Flood victims say FEMA has been up to the task

? When floodwaters knocked out the water treatment plant in Mason City, Iowa, FEMA rolled into town and promptly set up an account with a Pepsi bottler to supply bottled water. Then FEMA officials moved into a vacant store and began handing out the stuff.

“We saw different FEMA people in and out,” City Administrator Brent Trout said. “We really started seeing FEMA people showing up to see what was going on in town and putting out the word on flood assistance.”

Nearly three years after Hurricane Katrina turned FEMA into a punchline, many homeowners, politicians and community leaders in the flood-stricken Midwest say that so far, the agency is doing a heckuva job – and they mean it.

Up and down the Big Muddy, the Federal Emergency Management Agency is being commended for responding quickly and surely.

“The lessons we learned from Katrina we’ve taken very seriously,” said Glenn Cannon, FEMA assistant administrator for disaster operations.

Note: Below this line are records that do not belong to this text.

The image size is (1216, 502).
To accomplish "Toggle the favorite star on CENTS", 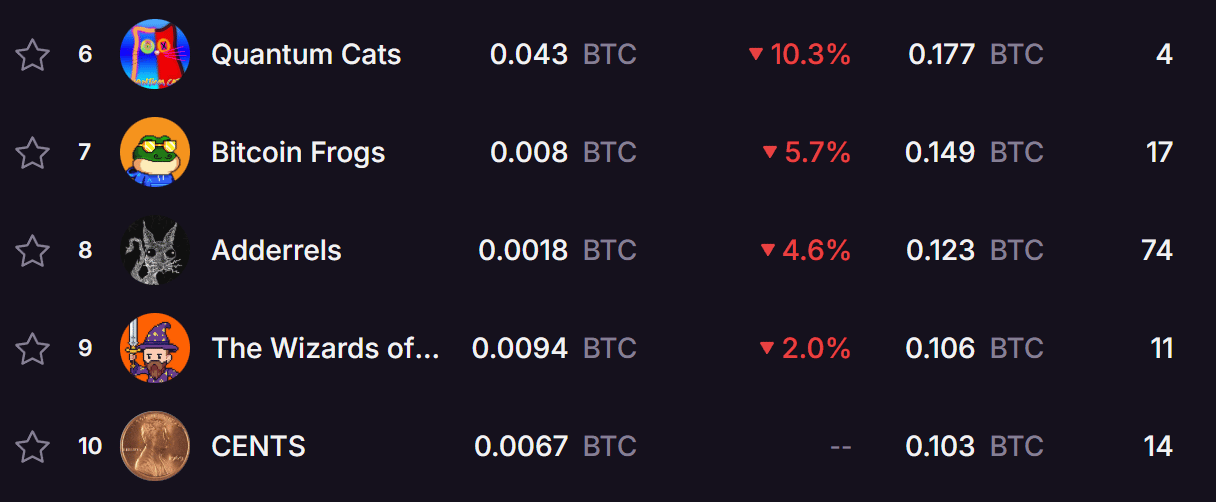I will click(x=33, y=447).
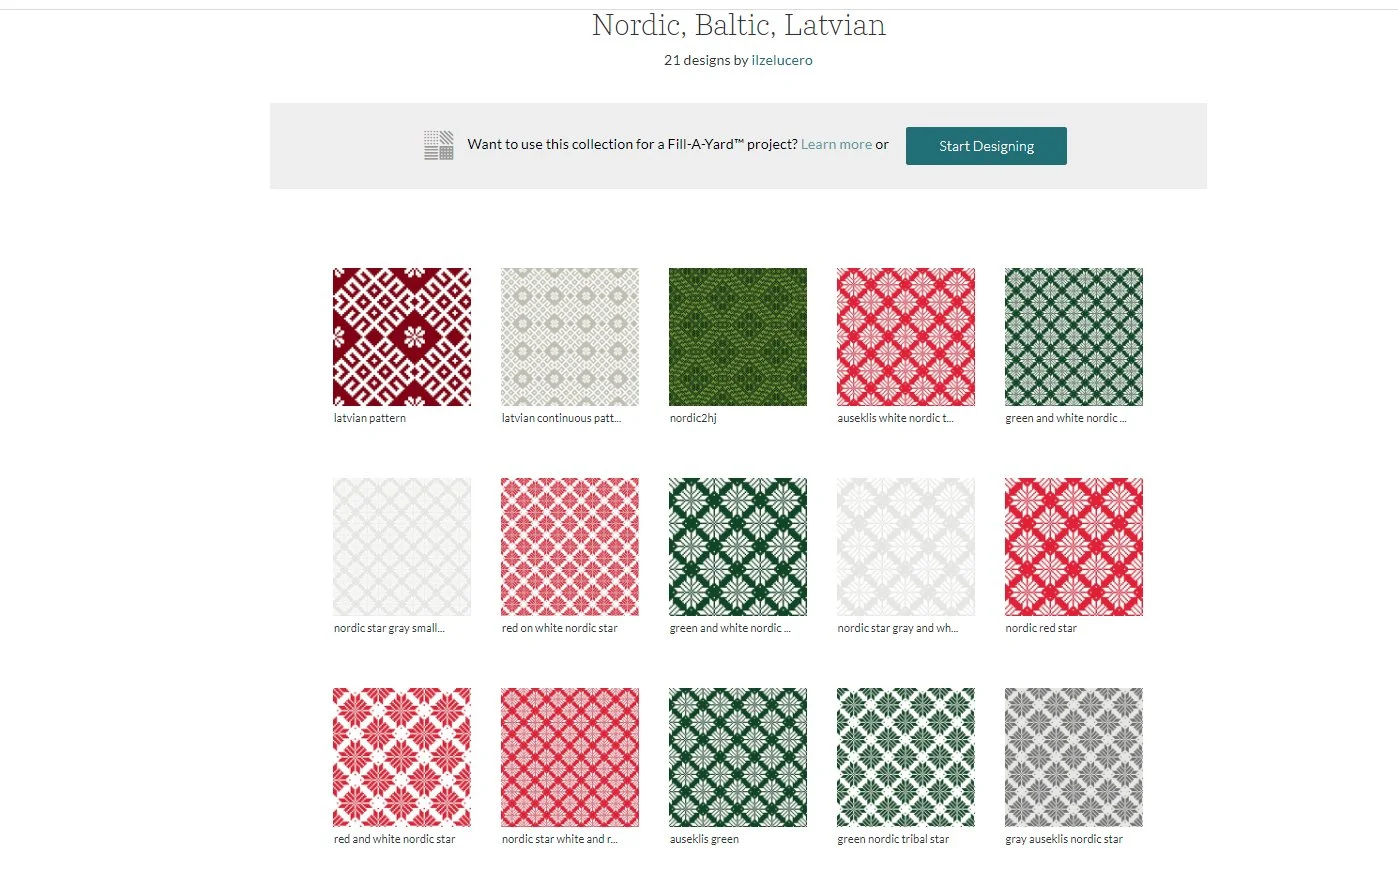Click the 'latvian pattern' text label
This screenshot has width=1398, height=894.
[x=370, y=418]
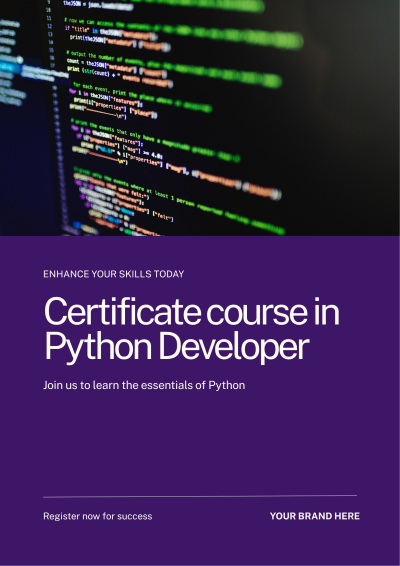Select the word 'Python' in the large headline
The image size is (400, 566).
(x=98, y=347)
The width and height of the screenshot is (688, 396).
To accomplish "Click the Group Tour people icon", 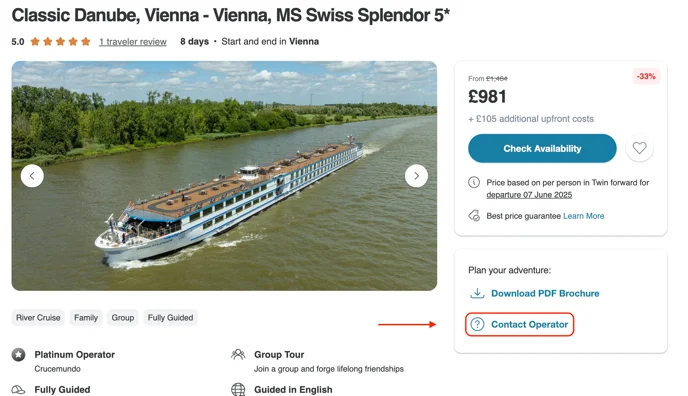I will tap(238, 354).
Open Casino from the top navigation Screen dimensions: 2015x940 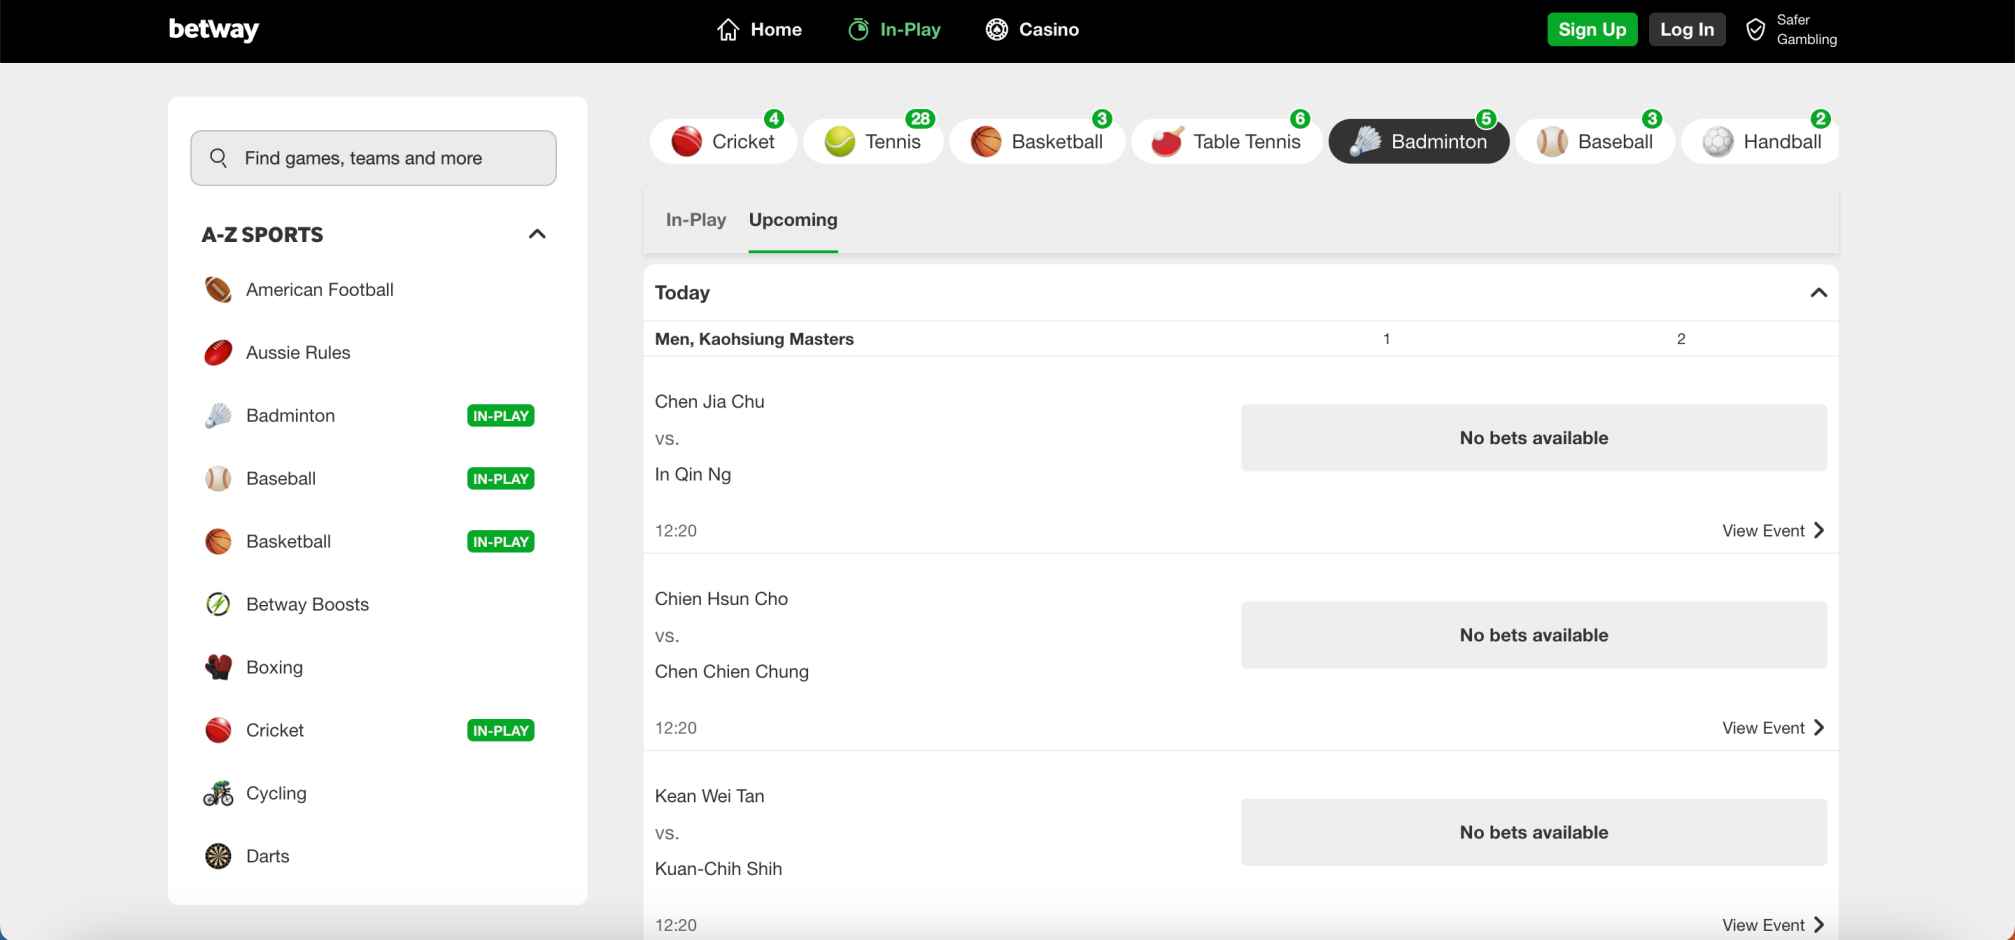coord(1032,30)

He added: “We’ve changed the way we do business. We don’t wait to react.”

On Monday, with a few days to go before the last stretch of the bloated Mississippi River reaches its crest, people toiled around the clock to reinforce levees already strained and saturated from the pressure of the rising water.

Officials in Lincoln County, Mo., asked for volunteers to help fill 50,000 sandbags to fortify the 2 1/2-mile-long Pin Oak levee, an earthen berm that was so waterlogged that it was like “walking on a waterbed,” said county emergency management spokes-man Andy Binder. Federal officials said they couldn’t be sure it would survive through the river’s crest at Winfield, Mo., later in the week.

After Katrina devastated the Gulf Coast in 2005, FEMA came into New Orleans late and unprepared, and soon became a symbol of government bungling.

Now, storms and flooding in the upper Midwest have left 24 people dead, driven tens of thousands from their homes and caused billions in damage.

After the rain started falling in early June, FEMA arrived with 13 million sandbags to pile onto the levees, 200 generators, and 30 trucks to haul off debris. Across the upper Midwest, the agency has delivered nearly 3.6 million liters of water and 192,000 ready-to-eat meals. About 650 inspectors are working in Iowa, Indiana and Wisconsin alone.

In those states, FEMA has received about 45,000 registrations for assistance from disaster victims. The agency already has handed out $81 million in housing assistance funds, said Carlos Castillo, a FEMA official.